If sanitizer is the only option, rub the product over all the surfaces of the hands and fingers until they are completely dry for best effects. Keep in mind: Hand sanitizer will not address norovirus risks.
If running water is not available, you will have to bring it with you. This could be as simple as a jug of potable water and a roll of paper towels. Many options are available for portable, temporary handwashing units — from homemade, low-cost sinks to costly commercial-grade units. The type of unit that is appropriate for your site will depend on your ingenuity, the number of people using it, and the resources available. Regardless of size, cost, or scale, all of these units consist of the same basic features: potable running water, soap, and single-use towels.
If you cannot bring water to the site, gardeners should wear disposable, single-use gloves while harvesting. It’s acceptable to wear traditional gardening gloves while maintaining the garden, but they will not prevent the spread of pathogens when harvesting.
Be sure that gardeners of all ages are washing their hands properly. The best way to wash hands is to follow these steps:
First, scrub nails and fingertips with a brush full of soap. Rinse hands.
Wet hands with clean running water (warm or cold) and apply soap.
Rub hands together to make lather and scrub them well for 20 seconds. Scrub the backs of hands, between fingers, and under nails.
Rinse hands well under running water.
Dry hands using a single-use towel.
Water and Irrigation
What's the Safety Risk?
Nonpotable water — water that is unsafe to drink because of contamination — can introduce pathogens into the garden. Contaminated or untreated water is a frequent source of hepatitis A, Giardia, Shigella, and other pathogens.
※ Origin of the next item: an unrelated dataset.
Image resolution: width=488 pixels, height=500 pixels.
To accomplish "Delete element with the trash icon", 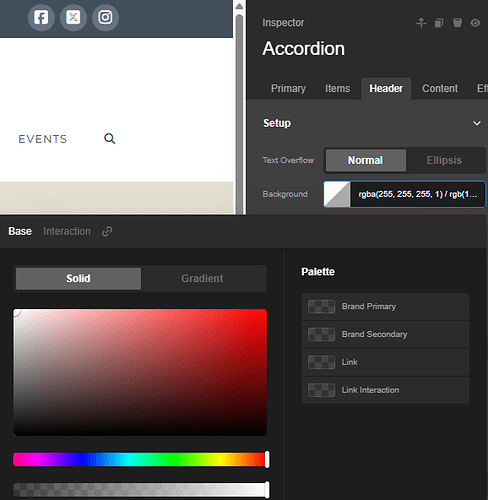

Ensuring the availability of safe water for irrigation minimizes the potential of microbial contamination of fruits and vegetables.
Begin by determining the source of the garden’s water. Water can be easily contaminated by a number of biological and chemical hazards, including bacteria, viruses, domestic waste, nitrate nitrogen, combustion products from roadways, petroleum residues, and heavy metals. Without knowing the safety of your source, you could be introducing contaminants into your garden.
Frequently, the same municipal water source that services a school is used for irrigating its garden, but in a community garden, irrigation can be more complex.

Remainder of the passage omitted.